I had to speak to him today as I was having some pain so had to go to triage. I don't drive so he dropped me. My mum is out of the city right now. We barely exchanged any words but he managed to tell me, he's going to Spain tomorrow with his mum for five days . After telling me on Friday, he is broke and I should eat oven food. He also always told me he couldn't take any time off of work, but he's managed to take off five days out of nowhere. He said, he couldn't even take time off when the baby was born as he don't get paternity leave. All was fine with baby thankfully and I'm home now resting. I want to text him and tell him how disgusting he is and then just block him. I have so much anger inside, I don't know what to do with it. My mum has said to me in future if anything is wrong or I need something, she can help me. Don't ask him for anything. She's very angry herself and wants to call him. I've just told her to leave it. I'm past the point of missing him now I'm just so angry and disgusted.

OP posts:
MissMarplesbag · 22/01/2023 16:51

He is lying about the paternity leave, all fathers get at least a fortnight's leave.

www.gov.uk/paternity-pay-leave

Get a child support maintenance claim in as soon as the baby is born.

Give the baby your surname and don't name him on the birth certificate so you have control and full legal rights for your child.

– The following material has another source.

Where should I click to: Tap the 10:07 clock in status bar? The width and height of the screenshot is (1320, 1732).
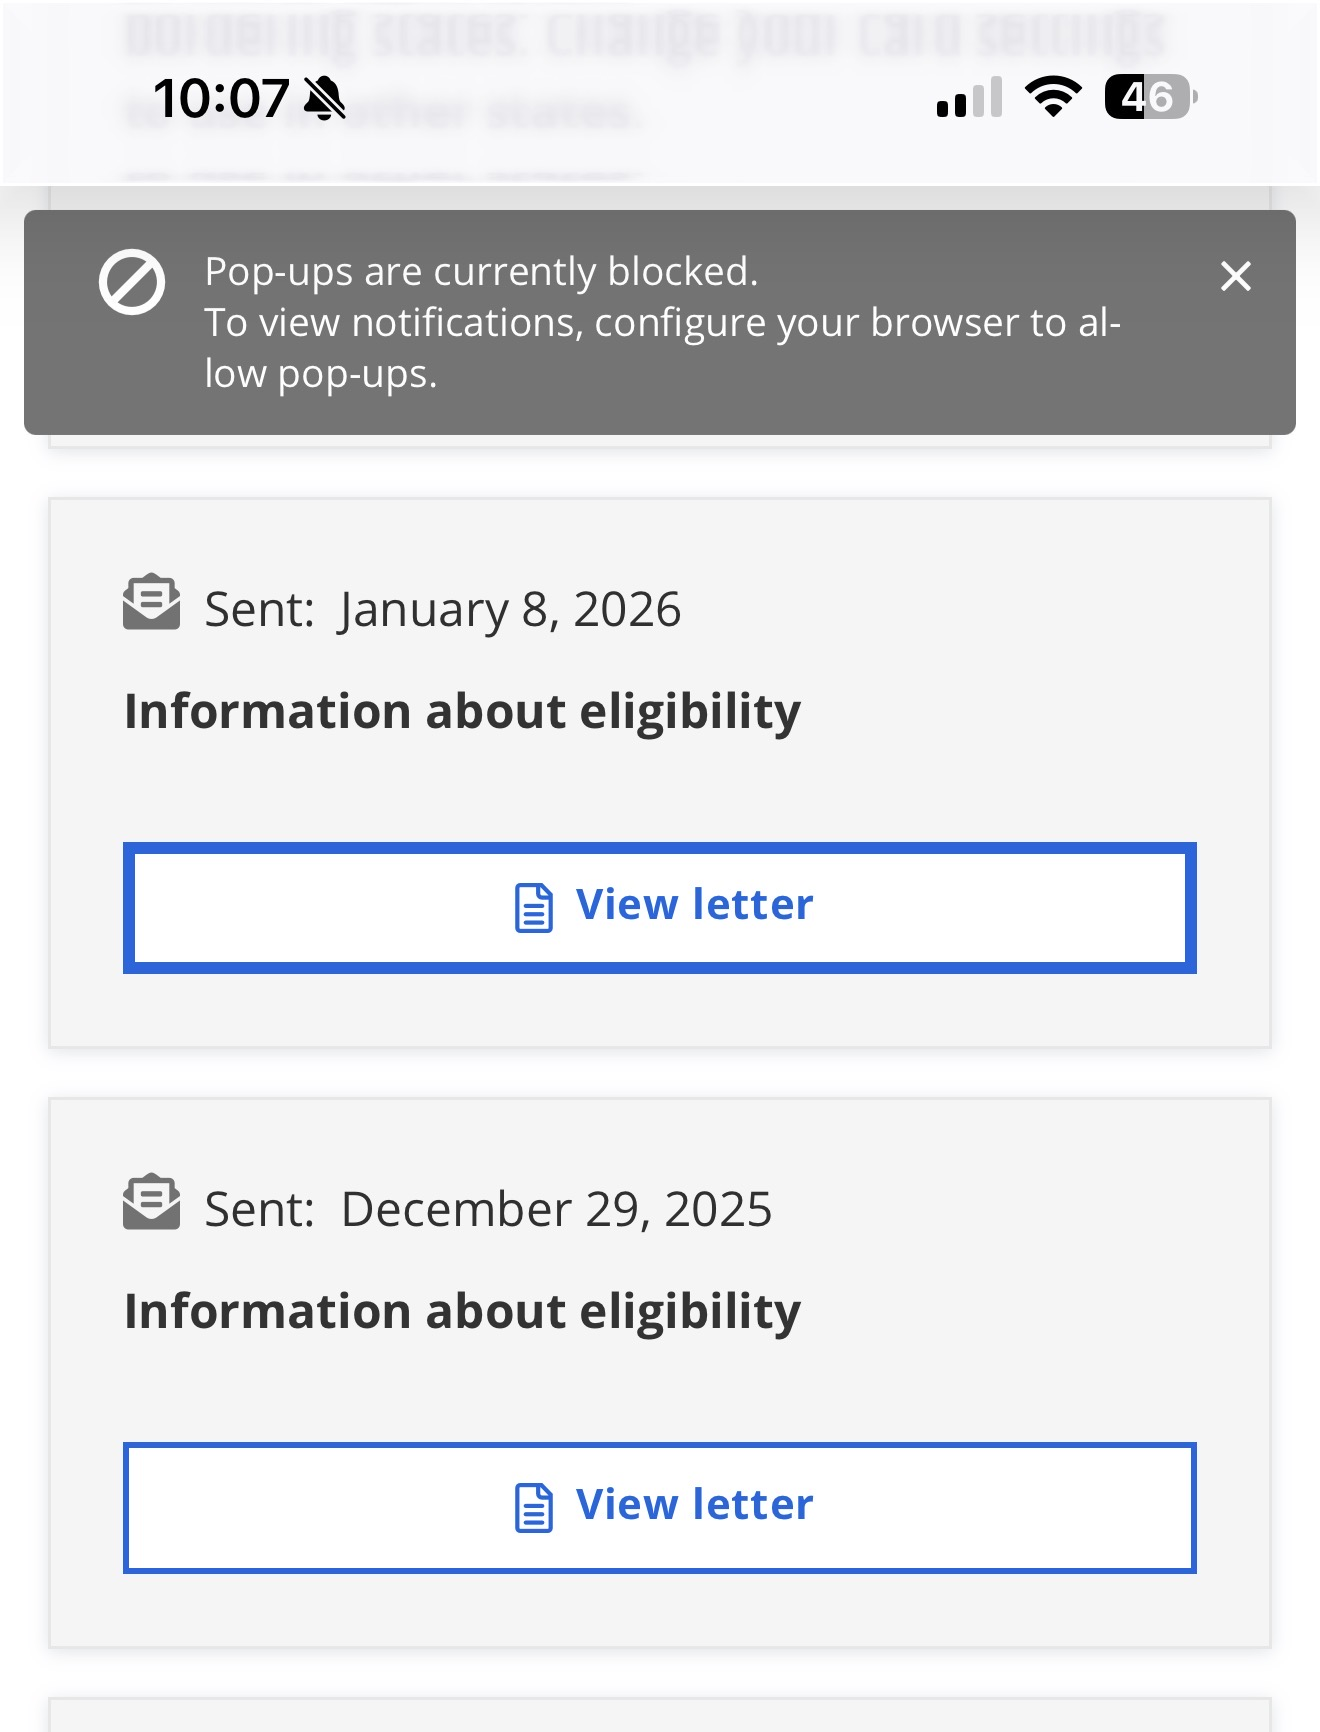[221, 99]
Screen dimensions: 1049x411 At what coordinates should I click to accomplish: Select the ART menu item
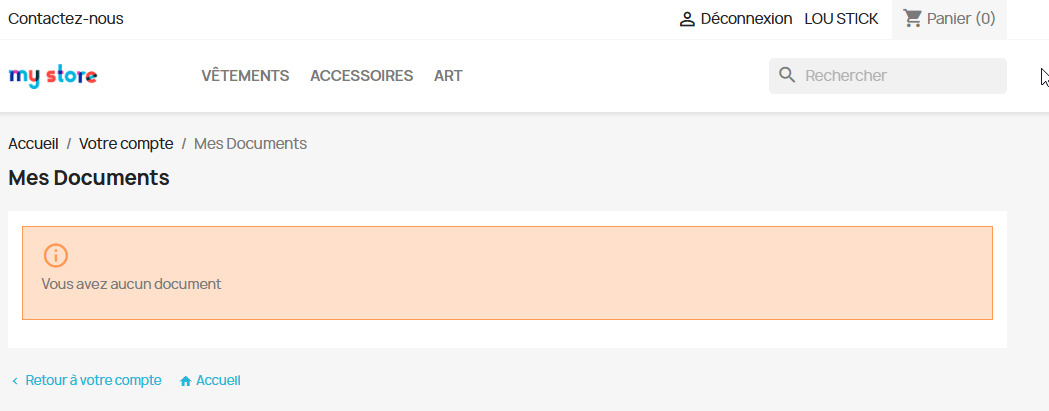pos(448,76)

Lindtcat · 22/01/2023 17:19

@MissMarplesbag I honestly feel like I've been lied to this whole time. I'll be honest, I sent him some nasty messages and blocked him. I will definitely be putting him on cms. He made it a big deal for baby to have his surname. I wasn't never keen on the idea but now this has all happened, he will definitely be having my surname. Baby will be here in a month so I'm just wondering how visitation will go. As much as he's a piece of shit I don't want to deny his son having a relationship with him. He will not be there at the birth. I'm just a bit worried how all this will go. I don't want to be around him but will I have to be when baby is very little ???

OP posts:
Whatsrheday · 22/01/2023 18:25

www.gingerbread.org.uk/information/contact-arrangements/contact-faqs/#what-contact

Scroll down for info on babies

There’s a number you can call for more advice I think

MissMarplesbag · 22/01/2023 18:29

He can't have the baby for over night stays especially if you're breastfeeding when he's little. Get legal advice from a solicitor regarding visitation and speak to gingerbread as well.

Fightingbackwithhappiness · 22/01/2023 18:30

Gosh you are so well rid OP! I’m glad your mum will be there for you in the future and I’m glad the baby is okay. Stay strong, you are doing so well!

Lindtcat · 22/01/2023 19:15

Thank you once again for all the advice and kind words. Yes I will be breastfeeding.

OP posts:
Quitelikeit · 22/01/2023 19:27

What a disgusting pathetic greedy man.

I hope you go to the CSA and take him for everything you can.

Please do not let this scumbag back into your life.

It seems he has manipulated you and takes you for a fool. If he tries to worm his way back in you’d be foolish to fall for his story.

He will not change, he is likely to get worse!